Mary Alexander "Molly" Yard (July 6, 1912 – September 21, 2005) was an American feminist and social activist who served as the eighth president of the National Organization for Women (NOW) from 1987 to 1991 and was a link between first and second-wave feminism.
Early life and education
She was born in Shanghai, China, the third daughter of Methodist missionaries. Following her birth, a Chinese friend of her father gifted him "a brass bowl, as consolation for her being a 'useless' third daughter". She grew up in Chengdu, Sichuan until she was 13, when her family moved to the United States and settled in Connecticut.
Early career and politics
She became active in Democratic Party politics, and in the late 1940s and early 1950s worked with the Clark-Dilworth team to unseat the entrenched city machine in Philadelphia. Two years later, she worked in Helen Gahagan Douglas' unsuccessful campaign for the U.S. Senate against second-year Congressman Richard Nixon's effective campaign attacks on Gahagan Douglas in California.
She moved to Pittsburgh in 1953, where she worked in the gubernatorial campaign of Mayor David L. Lawrence in 1958, led the Western Pennsylvania presidential campaigns of John F. Kennedy in 1960 and George McGovern in 1972, led the unsuccessful campaign to get NAACP President Byrd Brown the Democratic nomination to Congress, and was co-chair with Mayor Joseph M. Barr of the unsuccessful U.S. Senate campaign of state Senator Jeanette Reibman in 1976.
In 1963, Yard was the Western Pennsylvania organizer for the March on Washington. In 1964, she led local protests in favor of the passing of the Civil Rights Act. In September, she was briefly arrested during a nonviolent NOW demonstration at the Vatican Embassy in Washington, D.C. in response to the Catholic Church's stances on birth control, abortion, and homosexuality.
Yard convinced her brother, Lou Harris, "to identify polling results by gender," which allowed Harris to demonstrate gender gaps in voting. As NOW president, she opposed U.S. involvement in the Persian Gulf War, saying Americans should not be fighting for "clan-run monarchies" in Kuwait and Saudi Arabia that denied women's rights.

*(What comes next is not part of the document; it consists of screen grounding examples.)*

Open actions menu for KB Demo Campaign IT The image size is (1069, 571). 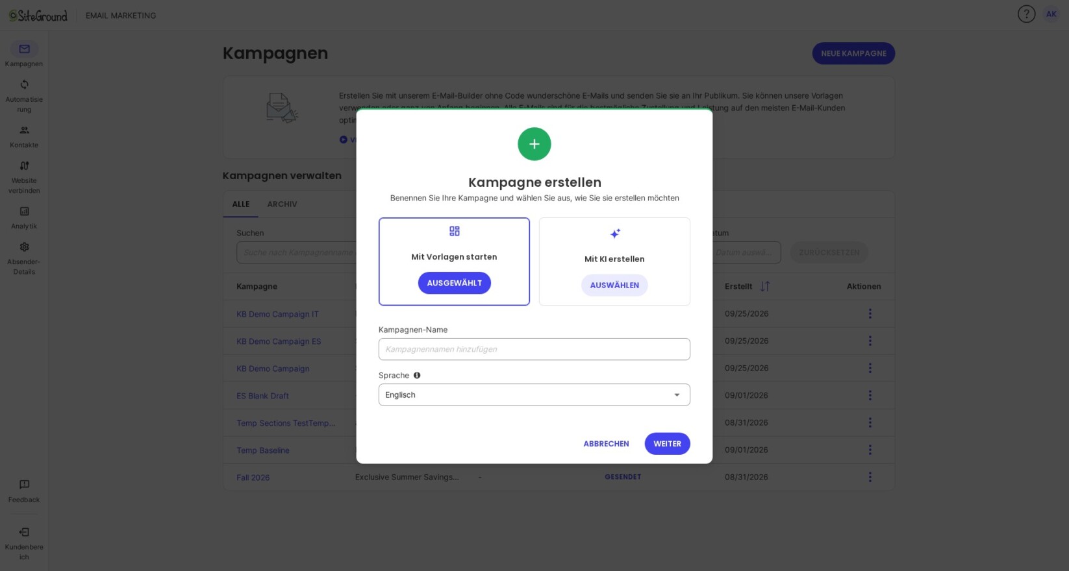pyautogui.click(x=870, y=314)
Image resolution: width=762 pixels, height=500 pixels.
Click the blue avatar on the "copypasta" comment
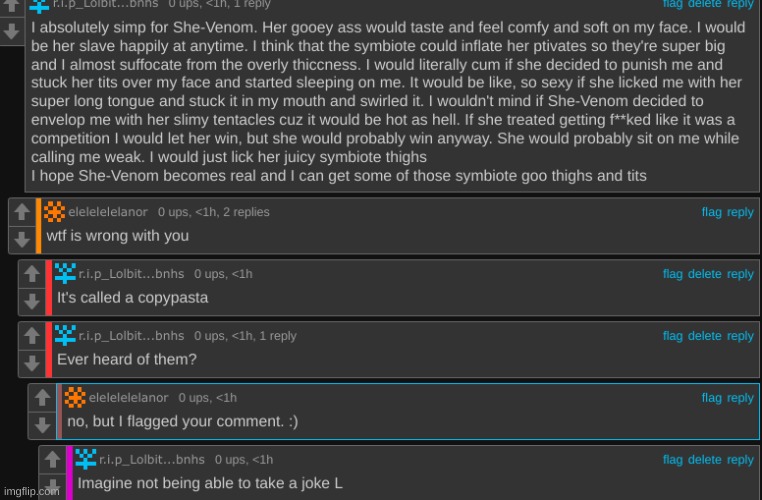65,274
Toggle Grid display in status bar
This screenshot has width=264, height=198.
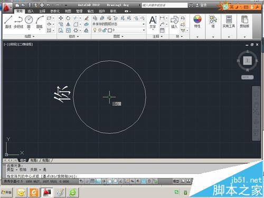(92, 181)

Yard retired in 1991 following a stroke in May of that year.
Recognition and awards
In 1991, she was honored in Paris by the French Alliance of Women for Democratization for her pioneering work in reproductive rights; she had been a leader in the effort to get Paris-based manufacturer Roussel Uclaf to make the so-called "French abortion pill" (the "morning-after pill", RU-486) available in the United States.

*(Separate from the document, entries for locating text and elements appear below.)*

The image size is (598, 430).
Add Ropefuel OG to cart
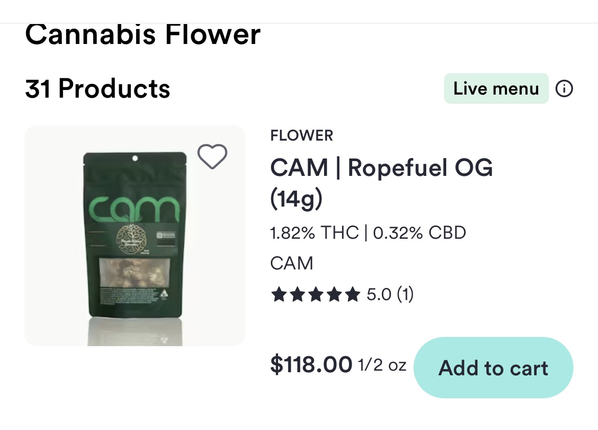(493, 368)
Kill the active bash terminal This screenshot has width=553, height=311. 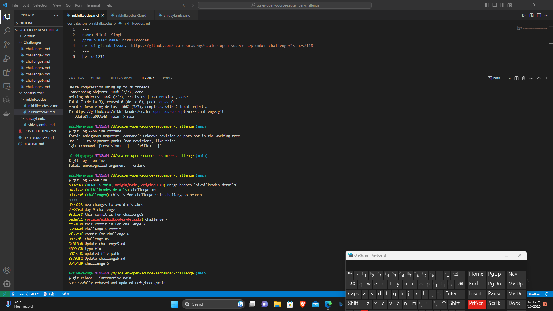pos(524,78)
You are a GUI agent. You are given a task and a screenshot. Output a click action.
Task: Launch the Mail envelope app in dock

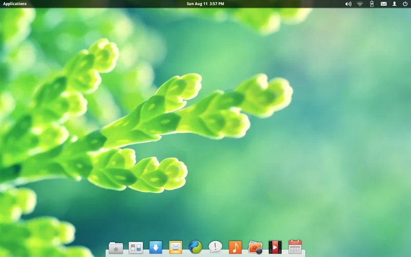point(176,247)
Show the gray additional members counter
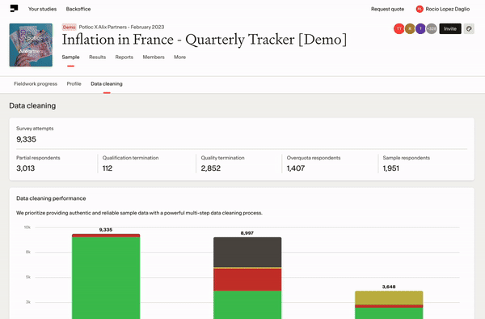Screen dimensions: 485x319 (432, 29)
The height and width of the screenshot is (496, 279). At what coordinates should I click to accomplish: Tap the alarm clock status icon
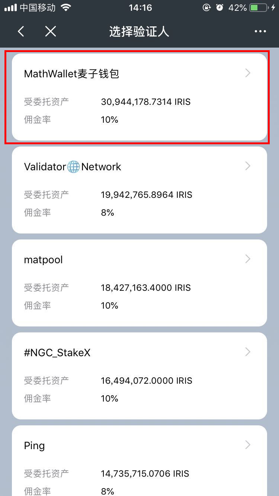(219, 7)
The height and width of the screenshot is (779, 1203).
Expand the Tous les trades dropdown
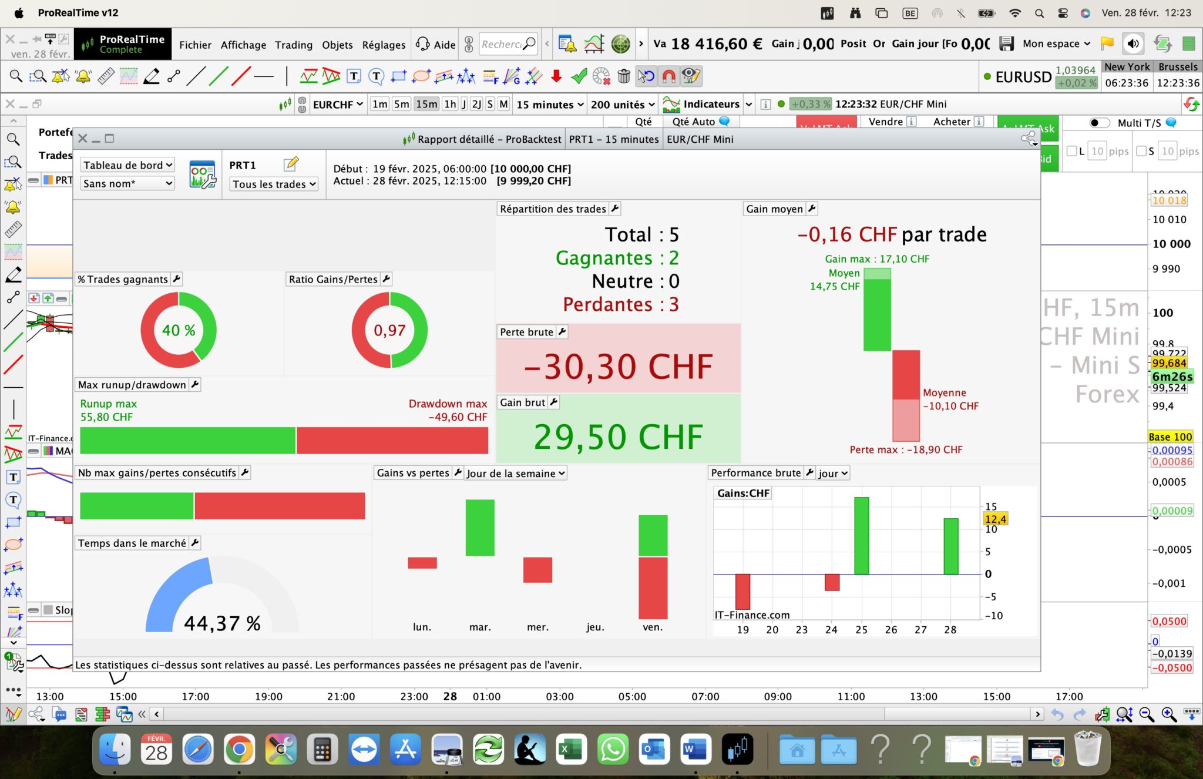[x=274, y=184]
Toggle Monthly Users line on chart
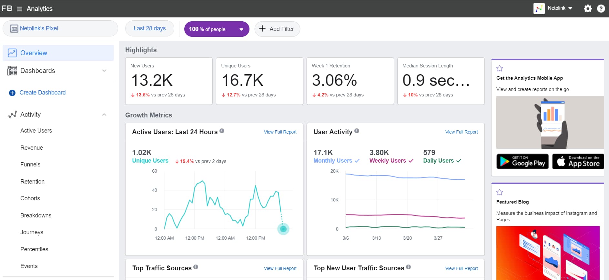 coord(336,161)
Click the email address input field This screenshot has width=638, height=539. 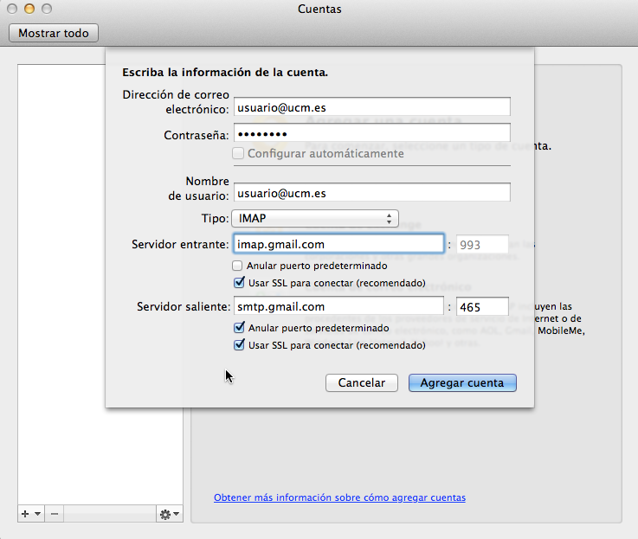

She received the Feminist Majority Foundation's lifetime achievement award for "tireless work for women's rights, for women and girls in sports, for the Equal Rights Amendment for Women, for civil rights for all Americans, for her championing of the trade union movement, and her devotion to world peace and non-violence."
Personal life and death
Yard married Sylvester Garrett in 1938 (d. 1996); the couple had two sons and a daughter. In the late 1980s she lived in Ligonier, Pennsylvania.